問題の説明 —
垂下線の導体クランプに関する文章について、次の記述1.〜3.がそれぞれ内容と一致するかを「はい」か「いいえ」で答えよ。判断の決め手となる箇所は、文章からそのまま引用して添えること。
1. 緩衝器は少なくとも2つのばね体を備えている。
2. 緩衝器のばね体はすべて同じ特性を持つ。
3. 導体クランプは、キャリアレールの一端に垂下線の一端を固定するために使われる。

本文抜粋 —
━━━━
説明

垂下線のための導体クランプ

【課題】垂下線の導体クランプに対する衝撃を減衰させるための解決策を提供する。
【解決手段】 キャリアレールに沿って移動可能なクラブに固定された垂下線のための導体クランプであって、前記垂下線のための支持体と、前記支持体に前記垂下線を固定するための締付装置と、前記導体クランプに対する第1のクラブの衝撃を吸収するための緩衝器と、を有し、前記緩衝器(10)が少なくとも2つのばね体(20、22)を有しており、この少なくとも2つのばね体(20、22)が、異なる特性を有し、かつ前記緩衝器(10)の作用の予想される方向に一方を他方の後ろにして配置されることを特徴とするものである。

【発明の詳細な説明】
【技術分野】
【0001】
本発明は、垂下線のための導体クランプに関する。
【背景技術】
【0002】
このような導体クランプは、キャリアレールの一端に垂下線の一端を固定するために使用され、このキャリアレールに沿って、垂下線が複数のクラブによって牽引され得る。この目的のために、導体クランプは、キャリアレール上に固着されている。
━━━━
元データ —
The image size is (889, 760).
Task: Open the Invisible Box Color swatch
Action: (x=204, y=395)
━━━━
解答 —
1. はい。「前記緩衝器(10)が少なくとも2つのばね体(20、22)を有しており」
2. いいえ。「異なる特性を有し」
3. はい。「キャリアレールの一端に垂下線の一端を固定するために使用され」